* Start *

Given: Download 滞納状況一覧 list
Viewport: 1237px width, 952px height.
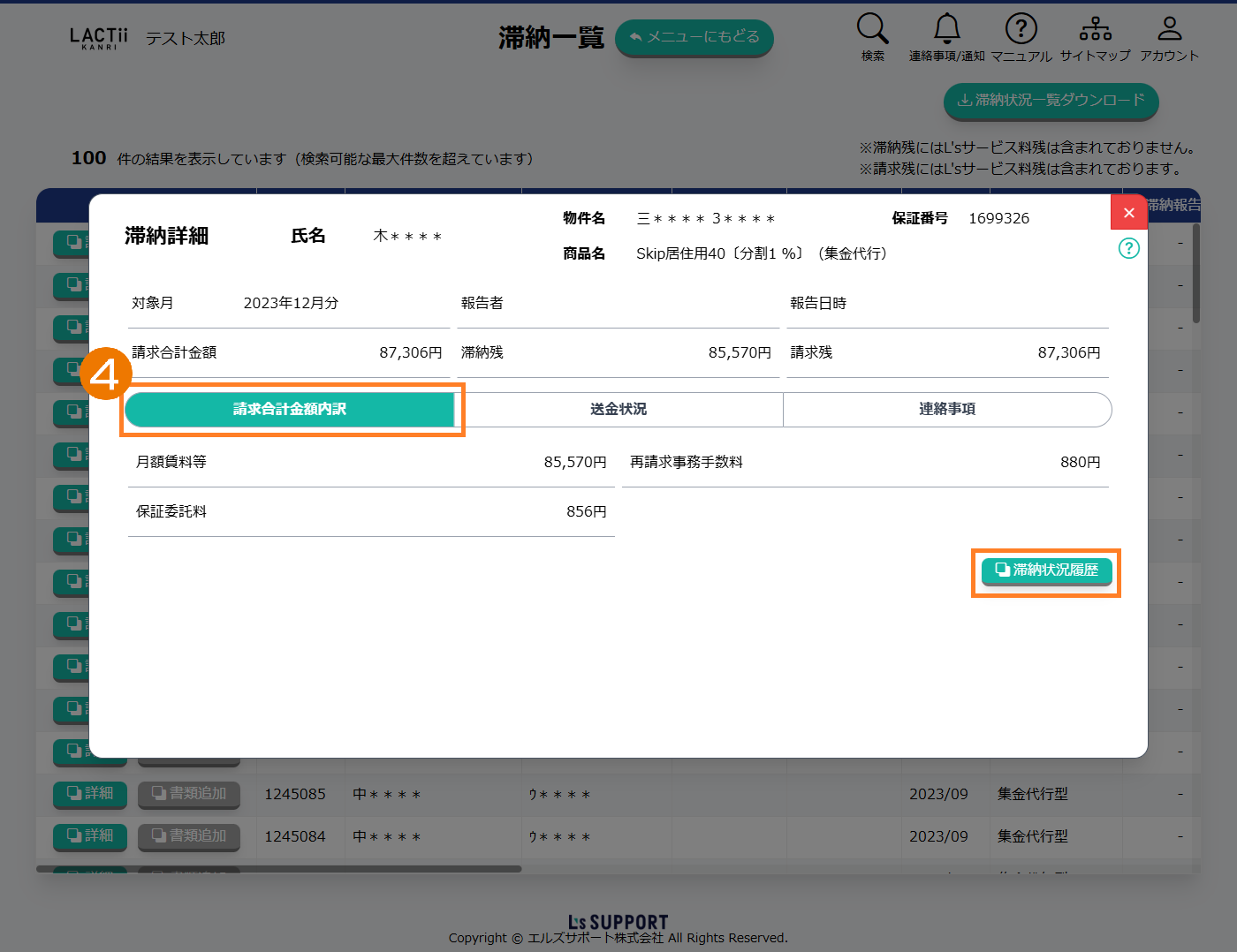Looking at the screenshot, I should pyautogui.click(x=1051, y=101).
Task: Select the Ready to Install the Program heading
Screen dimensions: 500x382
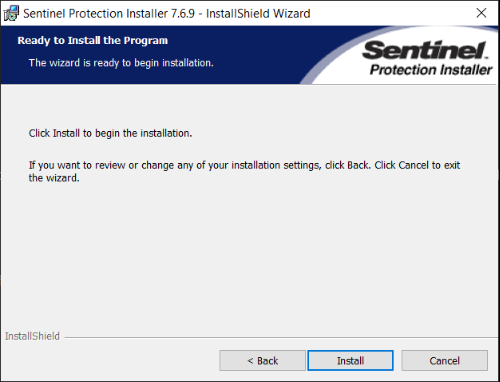Action: coord(93,40)
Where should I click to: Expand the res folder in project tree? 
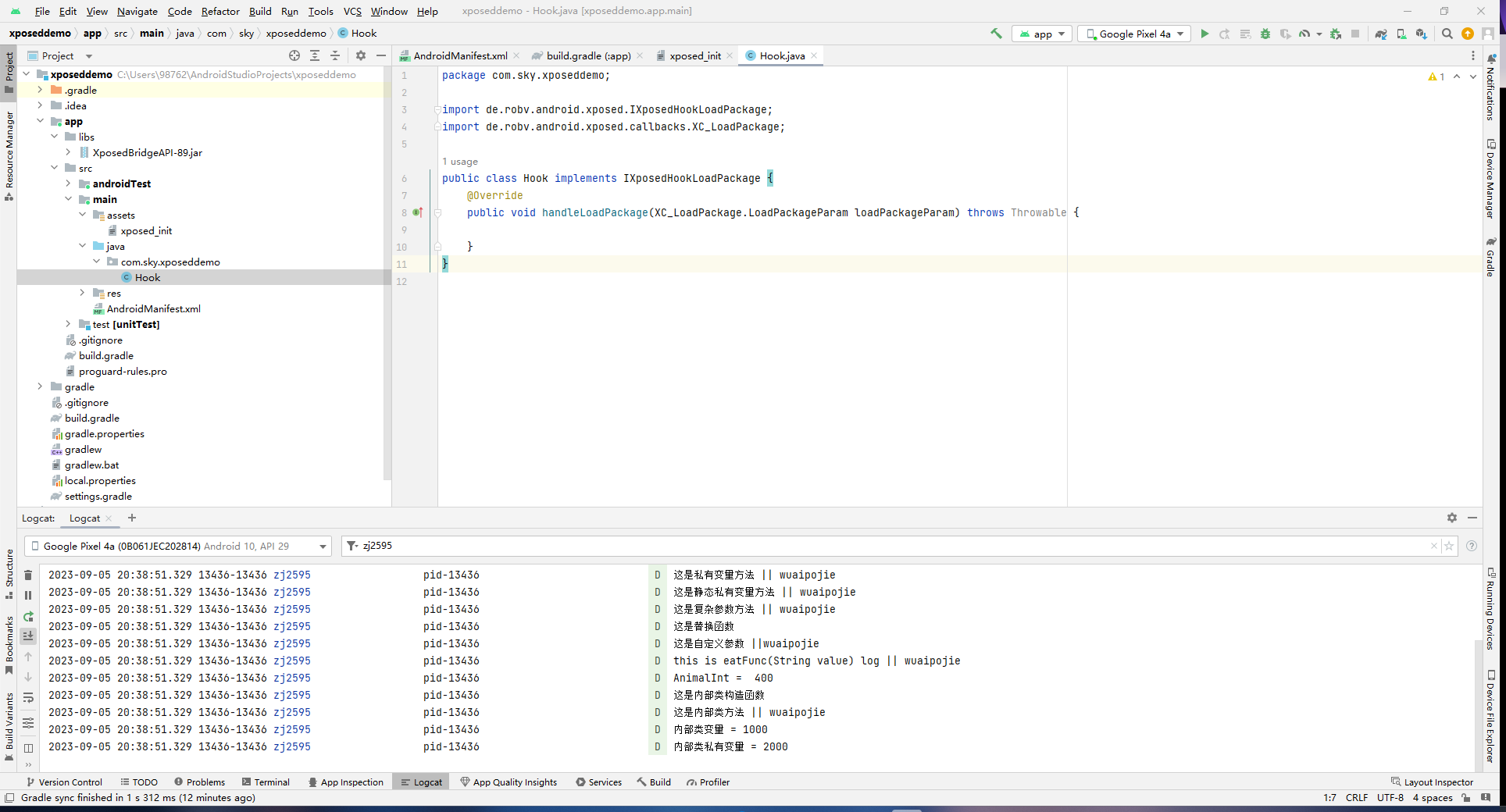[x=83, y=294]
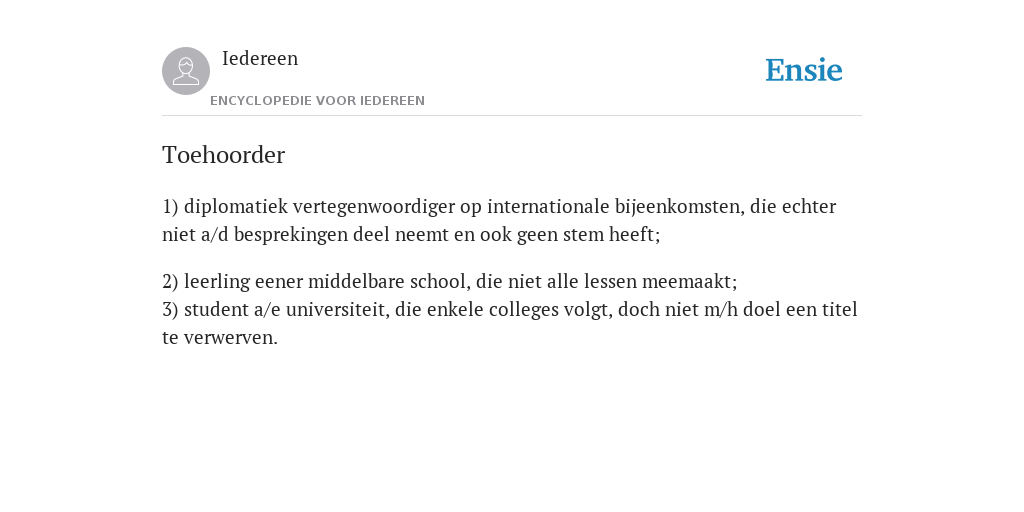Click the word 'internationale' in the first line
Viewport: 1024px width, 512px height.
[x=548, y=207]
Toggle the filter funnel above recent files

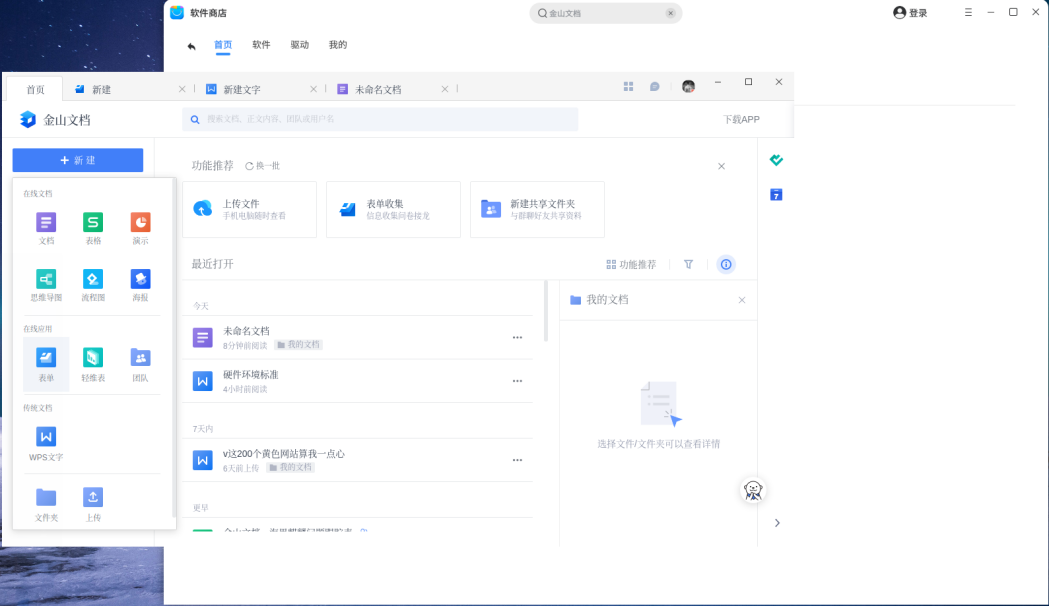pyautogui.click(x=688, y=264)

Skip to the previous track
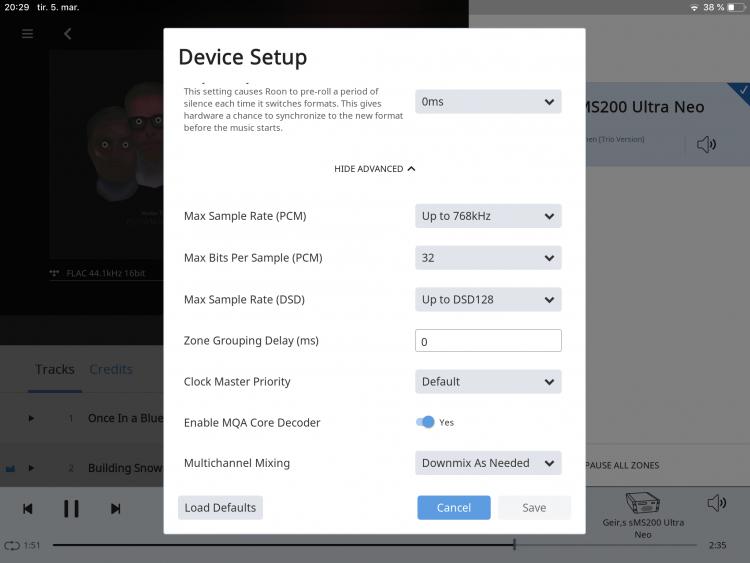coord(28,509)
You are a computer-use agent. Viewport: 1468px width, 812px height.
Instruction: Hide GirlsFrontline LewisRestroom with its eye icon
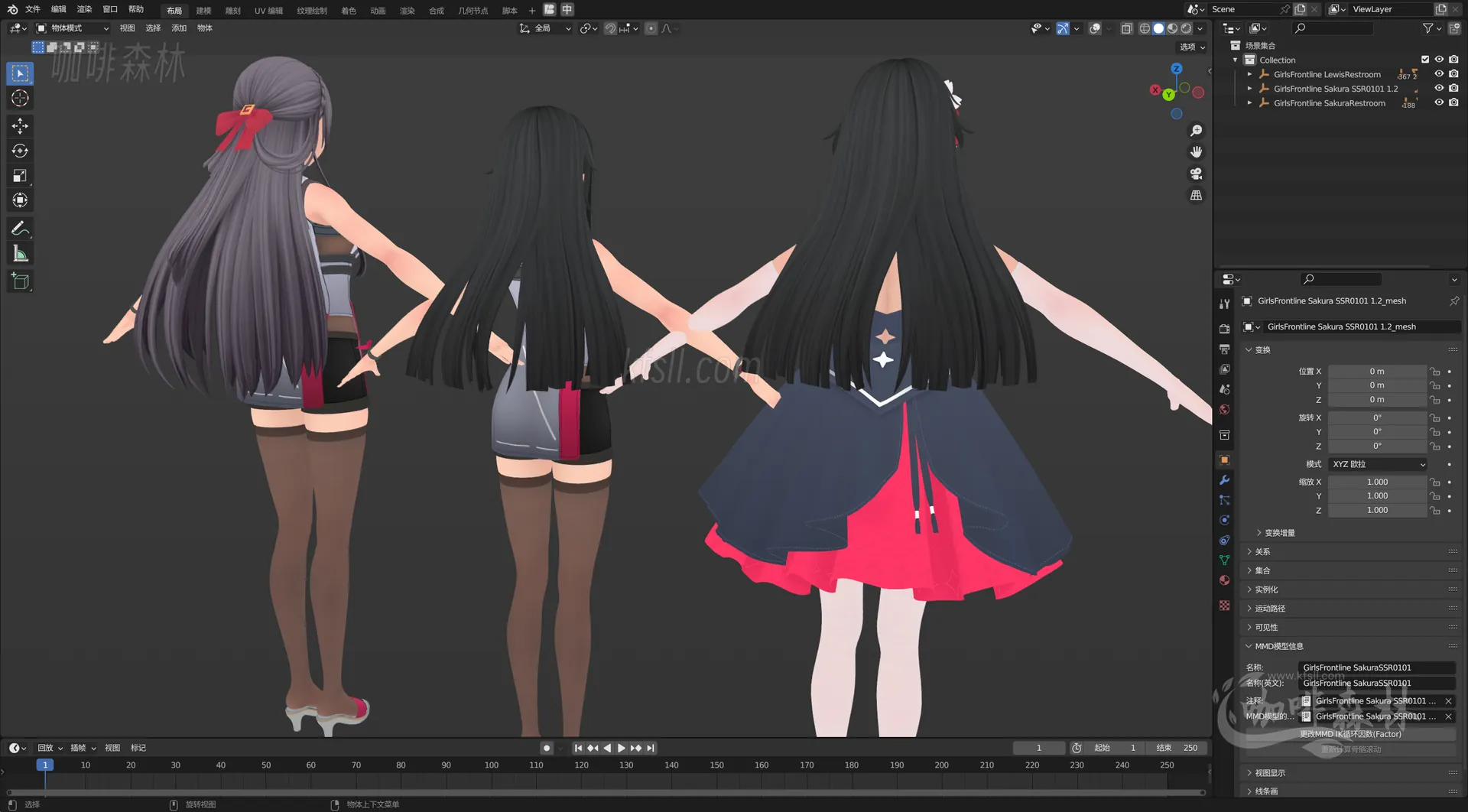click(1439, 74)
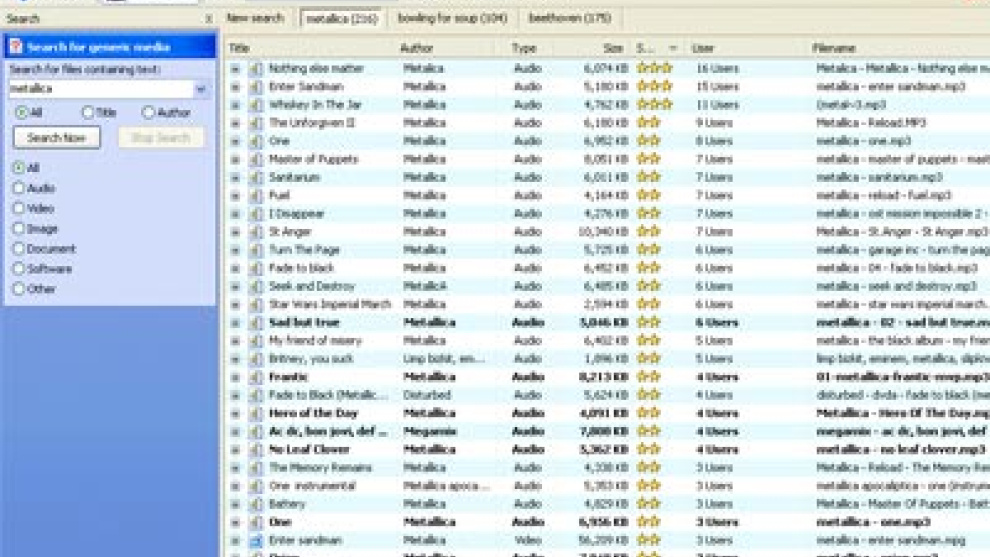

* End *

Direction: Reproduce all of the data above with "Expand" swapped for "Open" and everything else unchanged, leaving the pictures out.

Reply to the exercise:
Given: Download 滞納状況一覧 list
Viewport: 1237px width, 952px height.
Looking at the screenshot, I should pyautogui.click(x=1051, y=101).
Task: Select the Ready to Install the Program heading
Screen dimensions: 500x382
Action: coord(93,40)
Where should I click to: Open the res folder in project tree? 
[x=83, y=294]
Click the word 'internationale' in the first line
Viewport: 1024px width, 512px height.
[x=548, y=207]
Toggle the filter funnel above recent files

pyautogui.click(x=688, y=264)

Skip to the previous track
coord(28,509)
You are a computer-use agent. Viewport: 1468px width, 812px height.
Instruction: Hide GirlsFrontline LewisRestroom with its eye icon
click(1439, 74)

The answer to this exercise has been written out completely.